Architectural Deployment Flow

4 Performance Benchmarking


Deployment Hardware Specifications

The quantized MobileVLM model was deployed and evaluated on a OnePlus Pad 3. The relevant system specifications impacting inference performance are as follows:

  • Device: OnePlus Pad 3
  • System on Chip (SoC): Qualcomm Snapdragon 8 Elite (3 nm architecture)
  • CPU: Qualcomm Oryon Octa-core, up to 4.32 GHz
  • Memory (RAM): 12 GB LPDDR5X
  • Storage: 512 GB UFS 4.0
  • Operating System: Android 15 (OxygenOS 15)

4.1 Model Quantization and Compression Ratio

The LLama Model is quantized to 4bit, 8bit and 16bit sizes while keeping the projector quantized to 16 bit for each model as quantizing it further the Vision Encoder may lose its ability to tokenize a image.

Table 1: Model Compression Parameters and Effective Ratios

Model Version Size in MB Calculation (Base / Quantized) Effective Compression Ratio
Base 6186.04 MB - 1.00x (Baseline)
16-bit 3390.52 MB 6186.04 / 3390.52 1.82x
8-bit 2079.80 MB 6186.04 / 2079.80 2.97x
4-bit 1429.00 MB 6186.04 / 1429.00 4.33x

4.2 Experimental Device Benchmarks: Banana Diagnostics

The following table serves as the primary data collection framework for on-device inference benchmarking of our domain-specific model. Metrics evaluate memory footprint, time to first token (Prompt Eval Time), and continuous generation speed across varying quantization bit-depths.

Table 2: Benchmarking for Quantized Models

Model Bit Size Throughput tok/s TTFT in ms Wall Time in ms Peak Ram in MB
4 bit 20.79 14067.90 25583.59 1712.02
8 bit 20.15 8626.16 16993.21 2387.79
16 bit 10.93 24431.81 29857.66 2726.55
32 bit 5.76 20847.32 70490.25 4135.00

Model Performance on Quantized Versions

4.3 Edge Device Demo:

Demo of Mobile App

Here we use the app to describe the image.

5 Conclusion and Future Work


This project successfully establishes a robust, end-to-end pipeline for the edge deployment of a domain-specific Large Multimodal Model (LMM). By systematically dissecting the MobileVLM V2 architecture, extracting the Lightweight Downsample Projector (LDPv2), and employing variable-precision quantization on the language foundation, a specialized agricultural diagnostic tool for banana pathology was effectively ported to an Android ecosystem.

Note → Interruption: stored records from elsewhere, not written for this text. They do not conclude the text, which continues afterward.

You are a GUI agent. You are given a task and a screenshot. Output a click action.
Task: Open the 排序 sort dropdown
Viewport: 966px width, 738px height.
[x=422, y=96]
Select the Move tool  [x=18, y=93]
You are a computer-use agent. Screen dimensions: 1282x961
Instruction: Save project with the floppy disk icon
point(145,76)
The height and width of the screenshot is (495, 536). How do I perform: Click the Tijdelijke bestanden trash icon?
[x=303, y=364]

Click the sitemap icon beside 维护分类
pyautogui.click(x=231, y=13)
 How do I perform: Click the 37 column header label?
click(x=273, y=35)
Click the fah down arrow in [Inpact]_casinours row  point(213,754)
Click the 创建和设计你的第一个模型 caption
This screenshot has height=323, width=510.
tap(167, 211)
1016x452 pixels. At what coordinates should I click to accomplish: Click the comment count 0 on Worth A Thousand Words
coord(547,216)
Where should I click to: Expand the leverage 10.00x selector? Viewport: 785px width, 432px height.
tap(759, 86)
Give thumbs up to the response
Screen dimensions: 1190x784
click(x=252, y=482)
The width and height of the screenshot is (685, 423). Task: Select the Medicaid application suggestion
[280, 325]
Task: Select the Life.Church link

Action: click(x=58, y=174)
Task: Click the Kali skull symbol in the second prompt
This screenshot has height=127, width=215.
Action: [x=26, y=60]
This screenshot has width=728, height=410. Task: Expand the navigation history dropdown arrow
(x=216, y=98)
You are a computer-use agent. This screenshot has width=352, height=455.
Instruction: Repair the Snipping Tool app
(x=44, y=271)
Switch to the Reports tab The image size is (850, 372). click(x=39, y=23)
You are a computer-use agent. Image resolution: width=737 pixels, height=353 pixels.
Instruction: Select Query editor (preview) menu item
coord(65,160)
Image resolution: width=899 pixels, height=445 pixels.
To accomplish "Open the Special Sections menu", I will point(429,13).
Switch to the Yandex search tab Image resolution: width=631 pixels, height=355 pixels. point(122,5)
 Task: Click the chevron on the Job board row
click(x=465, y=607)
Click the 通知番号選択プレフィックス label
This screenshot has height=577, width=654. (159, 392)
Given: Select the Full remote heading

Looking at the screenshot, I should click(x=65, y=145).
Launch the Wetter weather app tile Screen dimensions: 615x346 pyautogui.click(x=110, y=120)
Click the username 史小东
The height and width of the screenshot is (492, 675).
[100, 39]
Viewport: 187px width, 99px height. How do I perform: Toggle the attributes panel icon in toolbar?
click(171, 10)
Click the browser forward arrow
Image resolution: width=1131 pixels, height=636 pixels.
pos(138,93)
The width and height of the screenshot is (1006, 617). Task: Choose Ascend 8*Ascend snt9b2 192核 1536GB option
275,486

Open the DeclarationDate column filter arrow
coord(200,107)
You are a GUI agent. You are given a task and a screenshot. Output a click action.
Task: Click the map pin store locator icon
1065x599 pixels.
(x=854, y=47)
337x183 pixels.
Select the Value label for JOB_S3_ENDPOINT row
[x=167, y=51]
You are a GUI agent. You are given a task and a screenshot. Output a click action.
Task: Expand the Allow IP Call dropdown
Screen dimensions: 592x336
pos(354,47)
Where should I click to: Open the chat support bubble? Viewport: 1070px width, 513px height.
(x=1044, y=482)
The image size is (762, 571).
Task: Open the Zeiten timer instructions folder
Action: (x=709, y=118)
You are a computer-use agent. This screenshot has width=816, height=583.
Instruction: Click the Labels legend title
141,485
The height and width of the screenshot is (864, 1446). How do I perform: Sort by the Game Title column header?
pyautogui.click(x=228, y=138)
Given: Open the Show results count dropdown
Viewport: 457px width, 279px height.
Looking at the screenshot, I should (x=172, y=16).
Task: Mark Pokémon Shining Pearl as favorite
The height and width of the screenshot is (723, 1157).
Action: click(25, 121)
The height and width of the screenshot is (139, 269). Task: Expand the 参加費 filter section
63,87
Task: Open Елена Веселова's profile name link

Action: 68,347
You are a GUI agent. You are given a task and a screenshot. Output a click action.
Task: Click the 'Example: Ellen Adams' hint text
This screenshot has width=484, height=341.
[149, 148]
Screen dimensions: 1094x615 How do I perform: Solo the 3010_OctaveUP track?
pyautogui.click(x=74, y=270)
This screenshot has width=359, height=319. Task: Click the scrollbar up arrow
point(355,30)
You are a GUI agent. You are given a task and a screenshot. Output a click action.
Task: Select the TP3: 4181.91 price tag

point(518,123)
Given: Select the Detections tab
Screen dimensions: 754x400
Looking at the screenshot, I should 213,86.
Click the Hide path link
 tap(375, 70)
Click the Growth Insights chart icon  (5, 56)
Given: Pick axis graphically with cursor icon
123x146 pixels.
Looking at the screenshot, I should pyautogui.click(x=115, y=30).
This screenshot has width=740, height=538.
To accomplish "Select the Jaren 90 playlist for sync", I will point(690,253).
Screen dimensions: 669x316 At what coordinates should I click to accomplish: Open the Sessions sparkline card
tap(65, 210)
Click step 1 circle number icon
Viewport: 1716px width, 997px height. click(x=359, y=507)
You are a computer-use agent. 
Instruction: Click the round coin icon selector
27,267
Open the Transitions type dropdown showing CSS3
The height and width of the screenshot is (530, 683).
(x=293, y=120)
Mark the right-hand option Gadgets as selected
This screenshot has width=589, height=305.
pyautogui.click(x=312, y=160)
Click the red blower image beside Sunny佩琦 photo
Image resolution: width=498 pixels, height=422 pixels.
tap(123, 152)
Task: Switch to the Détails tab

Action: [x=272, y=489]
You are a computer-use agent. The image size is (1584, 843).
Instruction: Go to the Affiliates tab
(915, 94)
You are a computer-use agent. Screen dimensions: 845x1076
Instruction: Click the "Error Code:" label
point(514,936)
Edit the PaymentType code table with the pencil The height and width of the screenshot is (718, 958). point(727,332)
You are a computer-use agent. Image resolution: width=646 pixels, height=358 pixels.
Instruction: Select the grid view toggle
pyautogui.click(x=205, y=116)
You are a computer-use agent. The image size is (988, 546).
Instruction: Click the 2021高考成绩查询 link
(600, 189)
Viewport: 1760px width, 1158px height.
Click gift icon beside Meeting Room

The deployment of the custom C++ inference engine via the Android Native Development Kit (NDK) proved that complex, multi-gigabyte models can execute entirely offline, achieving viable latency and token generation speeds on mobile hardware without cloud dependency.

To further enhance the practical utility and computational efficiency of this system in real-world agricultural settings, future iterations will focus on:

  • Comprehensive Metric Evaluation: Expanding the benchmarking framework beyond pure token throughput to include rigorous diagnostic accuracy metrics, evaluating the quantized models’ real-world reliability against the baseline F32 checkpoint.
  • Quantization-Aware Training (QAT): Implementing QAT during the LoRA fine-tuning phase rather than relying strictly on post-training quantization. This will help preserve the model’s domain-specific reasoning and mitigate accuracy degradation at lower bit-depths (e.g., 4-bit).
  • Backend Hardware Acceleration: Transitioning the inference pipeline beyond pure CPU execution. Extending support to mobile-native backends like Vulkan or OpenCL will allow the application to leverage the device’s integrated GPU, significantly reducing latency and Time to First Token (TTFT).